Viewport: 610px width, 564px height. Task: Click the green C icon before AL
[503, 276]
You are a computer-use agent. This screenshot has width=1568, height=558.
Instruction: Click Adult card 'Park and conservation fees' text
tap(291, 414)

============

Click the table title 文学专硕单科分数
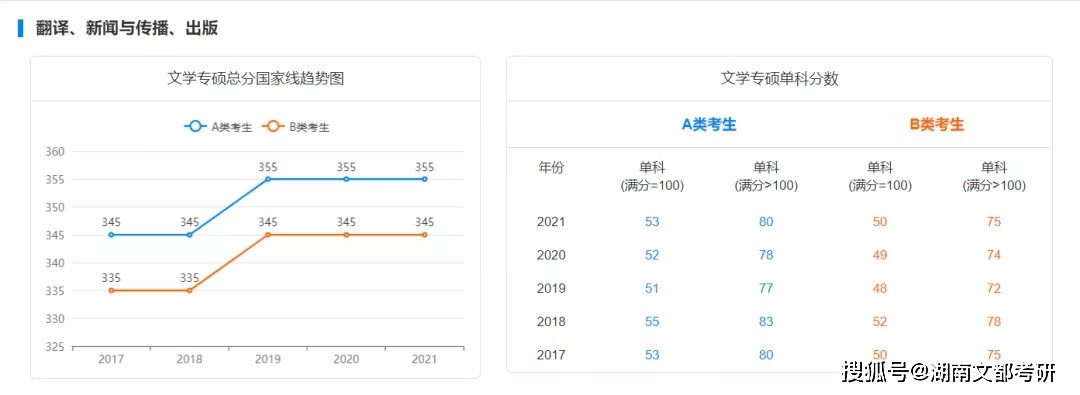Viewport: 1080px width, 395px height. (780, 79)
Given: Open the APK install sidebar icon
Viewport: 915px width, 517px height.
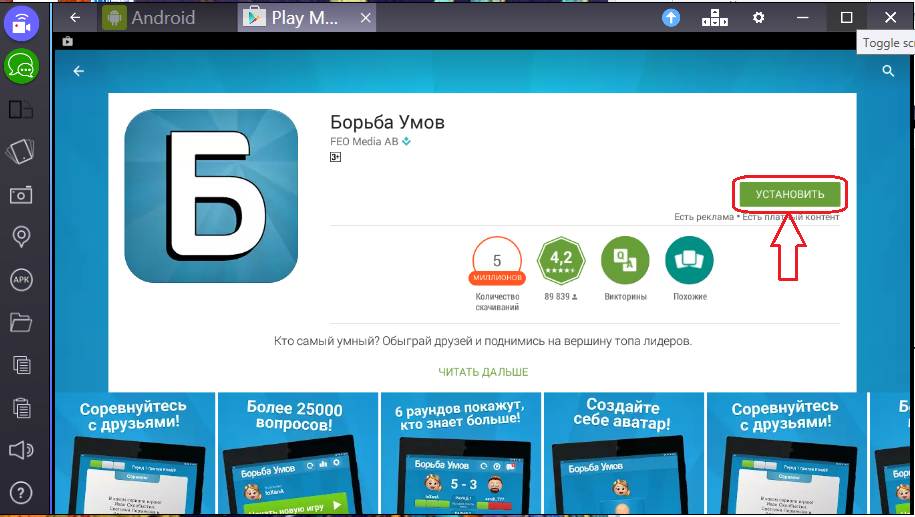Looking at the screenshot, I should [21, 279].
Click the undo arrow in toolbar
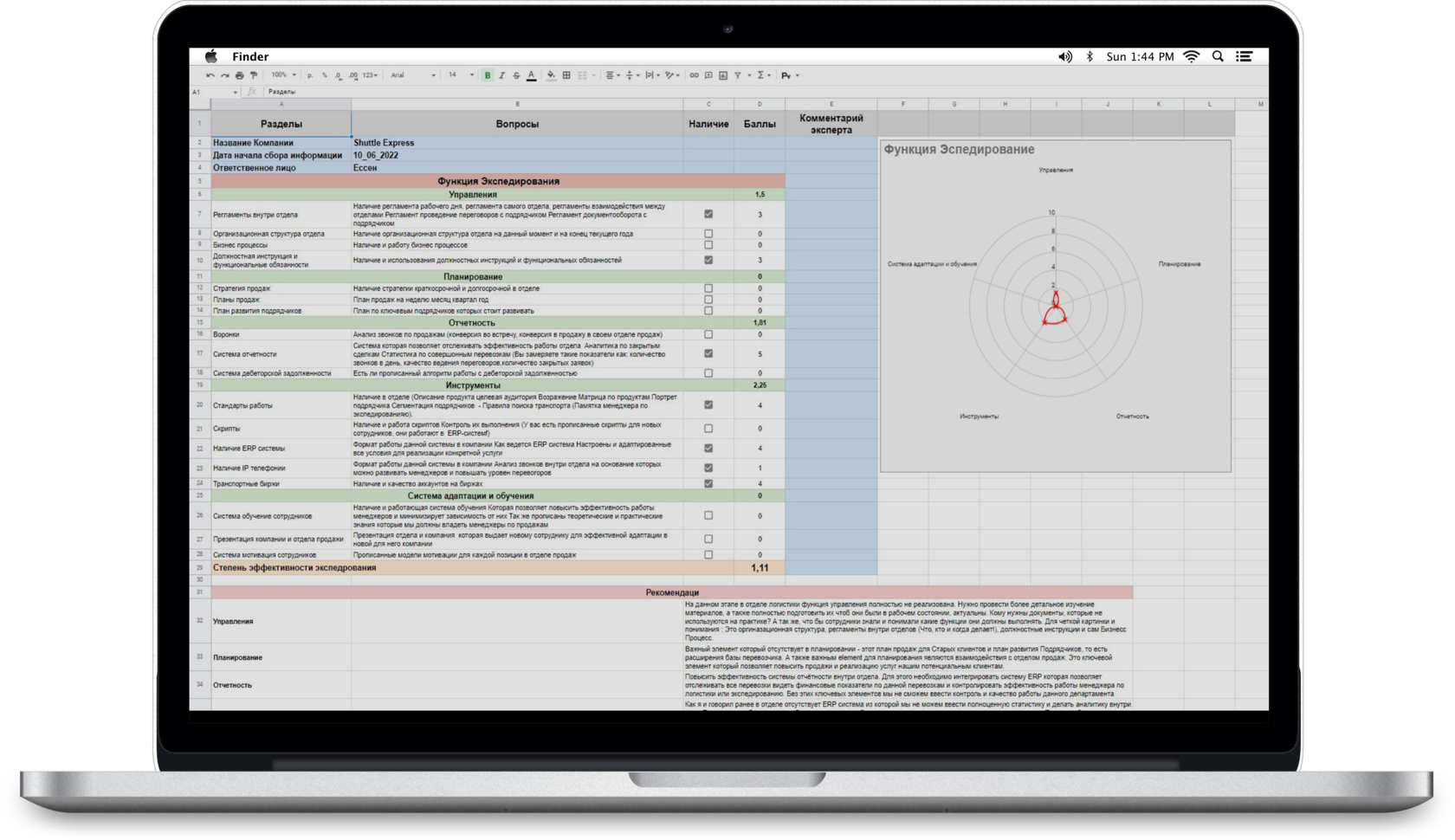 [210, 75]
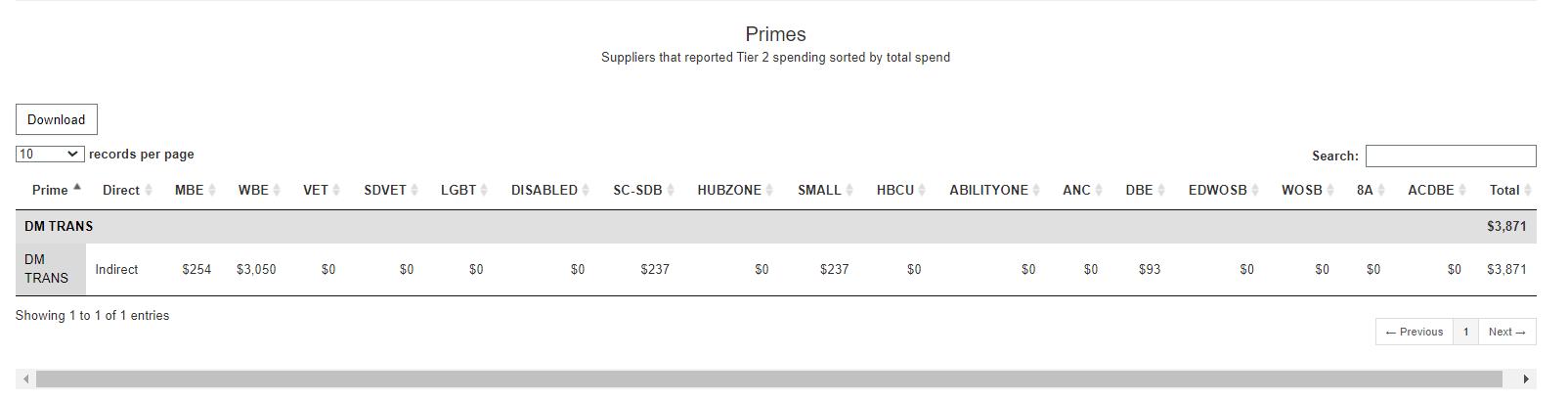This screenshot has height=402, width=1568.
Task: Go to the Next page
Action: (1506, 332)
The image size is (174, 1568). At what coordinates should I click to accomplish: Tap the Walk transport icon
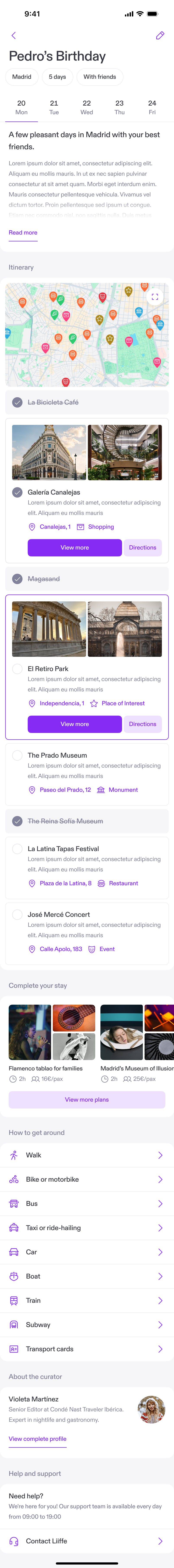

============

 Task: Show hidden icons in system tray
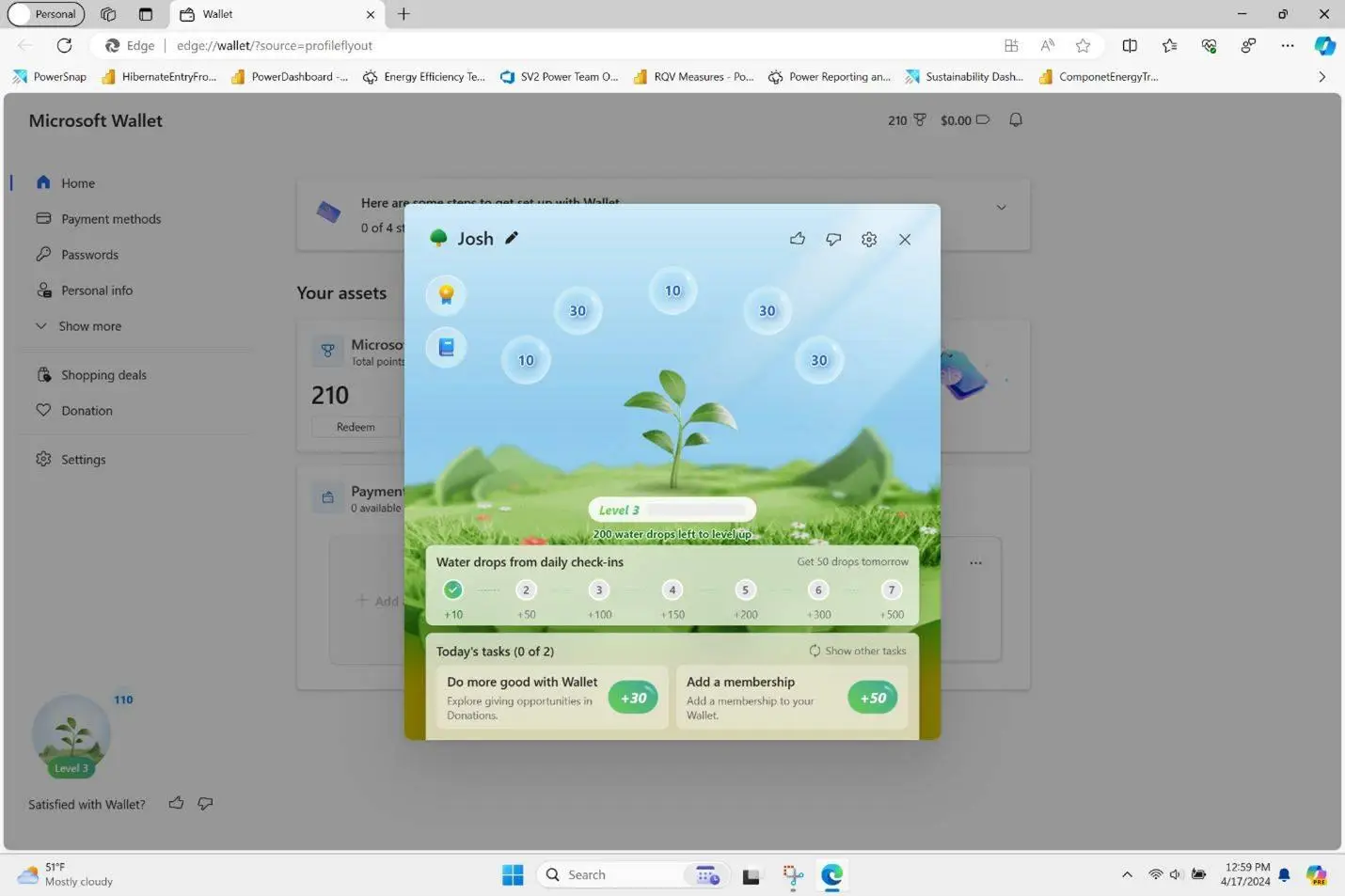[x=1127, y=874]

============

Repeat exactly the lines above, beginning at the one containing "Given: Open the APK install sidebar icon" and ending at the one containing "The image size". Do not carry over any pictures.

- Response area
Given: Open the APK install sidebar icon
Viewport: 915px width, 517px height.
Looking at the screenshot, I should [21, 279].
Click the undo arrow in toolbar
 [210, 75]
This screenshot has height=402, width=1568.
Task: Go to the Next page
Action: (1506, 332)
The image size is (174, 1568). At what coordinates should I click to accomplish: Tap the Walk transport icon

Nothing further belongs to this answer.